ST. CROIX — Former local senator and current ubiquitous Virgin Islands radio talk show host, Holland Redfield, before leaving for the mainland earlier this week, told The Consortium that he would share his thoughts with members of the Republican National Committee, the body that oftentimes decides who will be the party’s next nominee. What were those thoughts? Get rid of Donald Trump.
Mr. Redfield, an RNC committeeman representing the territory’s Republican base, kept his word, which has been receiving a lot of attention on the national scene, after he provided respected US political news website, Politico, with a video that shows Mr. Redfield, during an RNC winter breakfast meeting on Thursday, chiding RNC members for allowing Donald Trump (though he never explicit mentioned Mr. Trump), to rouse the angry voices within the party, which he says pose a grave threat to the party’s chances of winning the general election and, far more consequential, miring its future direction.
“You can argue with me, but we’re almost terrorized as members of our party. ‘Shut up. Toe the line, embrace each other, and let’s go forward.’ I understand that. But there is a limit to loyalty. I am loyal to this party by speaking out on these very issues,” Mr. Redfield said in an impromptu address to party Chairman Reince Priebus at the private breakfast meeting.
“As a party, we owe it to ourselves to speak up, and not let the tail wag the dog, and not let someone say, all of a sudden, ‘If you don’t play my game, then I’m running as an independent,” he added. The talk show host said the party’s leaders have been forced to accept Mr. Trump’s political theater, no matter how damaging, and at some point, someone has to stand up to him.
And Mr. Redfield lamented “the tenor of the discussion amongst these candidates reducing our label,” and “the disrespect in many cases for ethnic minorities in the United States, but also religious factions in the United States. We have to draw the line. Because sooner or later, somebody has to pick up the pieces.”
“You’ve got a situation here,” he added, “that when someone is listening to this, either a conservative or a Democrat, or a Republican, or an independent, there are things that are said on that stage and in the media, that if your child was doing that, you’d put that child over your knee and spank them. You know it, and I know it.”
The discussion about Mr. Trump’s campaigning style and the lasting, damaging effect on the Republican Party brand, comes at a time when polls show Mr. Trump broadening his lead over his closest competitor, Senator Ted Cruz of Texas, with 33 percent of likely Republican primary voters supporting Mr. Trump, while Mr. Cruz trails him in second place at 20 percent. Mr. Trump’s lead has more than doubled from a month ago, when he was beating Mr. Cruz by 27 percent to 22 percent, according to the New York Times.
It remains to be seen what effect, if any, Mr. Redfield’s remarks will have in influencing decision makers at the RNC, especially if Mr. Trump continues to dominate the polls and proceeds to win upcoming primaries in Iowa and New Hampshire.

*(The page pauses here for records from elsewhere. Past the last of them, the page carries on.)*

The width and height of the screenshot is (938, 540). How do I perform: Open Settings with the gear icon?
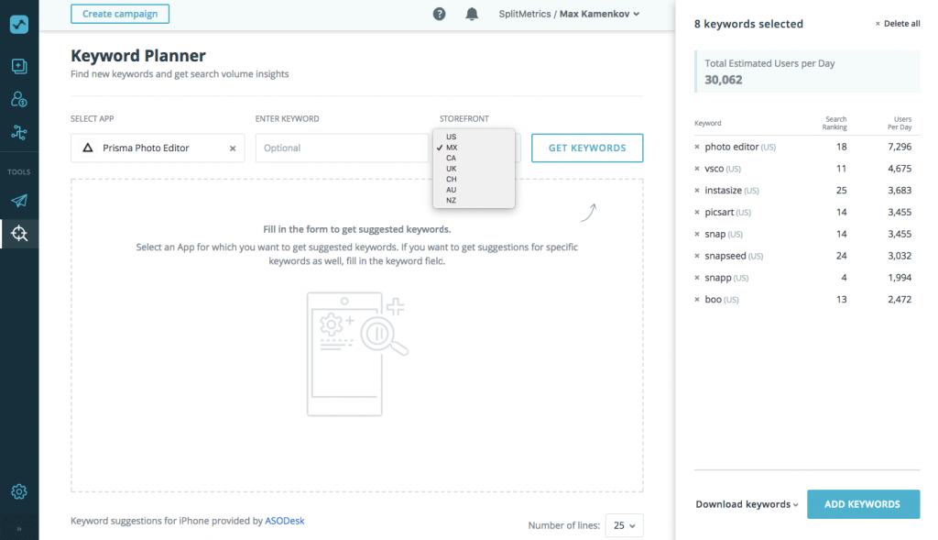click(19, 491)
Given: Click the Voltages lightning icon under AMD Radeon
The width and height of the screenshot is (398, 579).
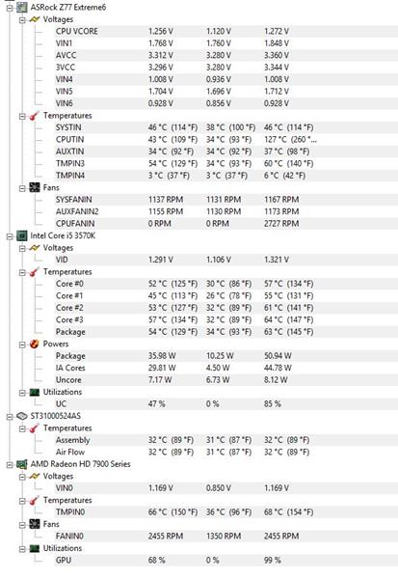Looking at the screenshot, I should point(35,477).
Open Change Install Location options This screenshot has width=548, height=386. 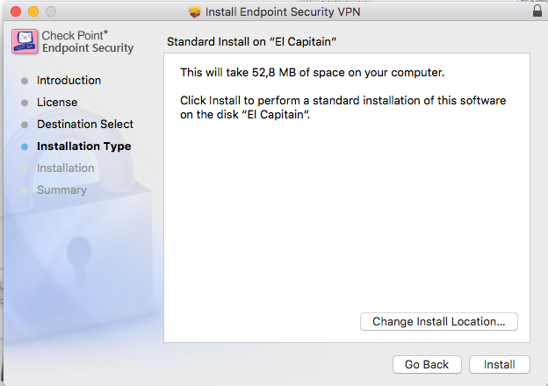coord(439,321)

Mr. Redfield expressly acknowledged that Mr. Trump’s strategy — a tell-it-like-it-is style — has tapped into a well of anger within the party, those who feel disenfranchised with its direction. But allowing such rhetoric to consume a party that is hoping to win a general election with the most diverse electorate in the world, is a recipe for failure, he contended.
“You always hear the argument, ‘Well, this is what people are thinking.’ So, if this is what people are thinking in this party, as far as I’m concerned, we’re going in the wrong direction,” Mr. Redfield said.